▸ Task goal
Since only part of the material below is wanted, output exactly the lines from the one with "The height and" up to and including the one with "The width and height of the screenshot is (772, 566).".

----- Provided entries -----

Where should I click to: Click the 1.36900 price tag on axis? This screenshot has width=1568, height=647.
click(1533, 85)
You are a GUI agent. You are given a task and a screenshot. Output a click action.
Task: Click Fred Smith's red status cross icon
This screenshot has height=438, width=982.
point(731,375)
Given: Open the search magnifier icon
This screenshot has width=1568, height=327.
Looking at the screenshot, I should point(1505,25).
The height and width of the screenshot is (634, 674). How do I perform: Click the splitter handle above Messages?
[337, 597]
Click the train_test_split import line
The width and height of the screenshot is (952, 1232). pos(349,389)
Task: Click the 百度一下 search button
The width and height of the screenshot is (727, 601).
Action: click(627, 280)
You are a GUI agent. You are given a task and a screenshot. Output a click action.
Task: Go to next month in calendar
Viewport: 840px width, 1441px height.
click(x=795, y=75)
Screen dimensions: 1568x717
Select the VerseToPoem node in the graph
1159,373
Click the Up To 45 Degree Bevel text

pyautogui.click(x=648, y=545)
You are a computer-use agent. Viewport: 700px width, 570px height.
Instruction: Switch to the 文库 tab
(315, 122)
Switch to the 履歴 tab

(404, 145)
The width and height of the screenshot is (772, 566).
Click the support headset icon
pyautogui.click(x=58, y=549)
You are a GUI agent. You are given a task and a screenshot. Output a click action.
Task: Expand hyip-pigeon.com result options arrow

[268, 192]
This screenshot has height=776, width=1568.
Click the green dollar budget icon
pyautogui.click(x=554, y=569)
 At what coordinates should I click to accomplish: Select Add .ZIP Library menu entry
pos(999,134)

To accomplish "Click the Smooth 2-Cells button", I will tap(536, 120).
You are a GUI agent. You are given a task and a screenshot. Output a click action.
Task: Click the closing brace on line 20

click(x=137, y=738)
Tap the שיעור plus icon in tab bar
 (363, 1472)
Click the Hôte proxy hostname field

-----

▸ Output below
The height and width of the screenshot is (634, 674). How do I perform: Click the splitter handle above Messages?
[337, 597]
Click the train_test_split import line
The width and height of the screenshot is (952, 1232). pos(349,389)
Task: Click the 百度一下 search button
The width and height of the screenshot is (727, 601).
Action: click(627, 280)
You are a GUI agent. You are given a task and a screenshot. Output a click action.
Task: Go to next month in calendar
Viewport: 840px width, 1441px height.
click(x=795, y=75)
Screen dimensions: 1568x717
Select the VerseToPoem node in the graph
1159,373
Click the Up To 45 Degree Bevel text

pyautogui.click(x=648, y=545)
You are a computer-use agent. Viewport: 700px width, 570px height.
Instruction: Switch to the 文库 tab
(315, 122)
Switch to the 履歴 tab

(404, 145)
The width and height of the screenshot is (772, 566).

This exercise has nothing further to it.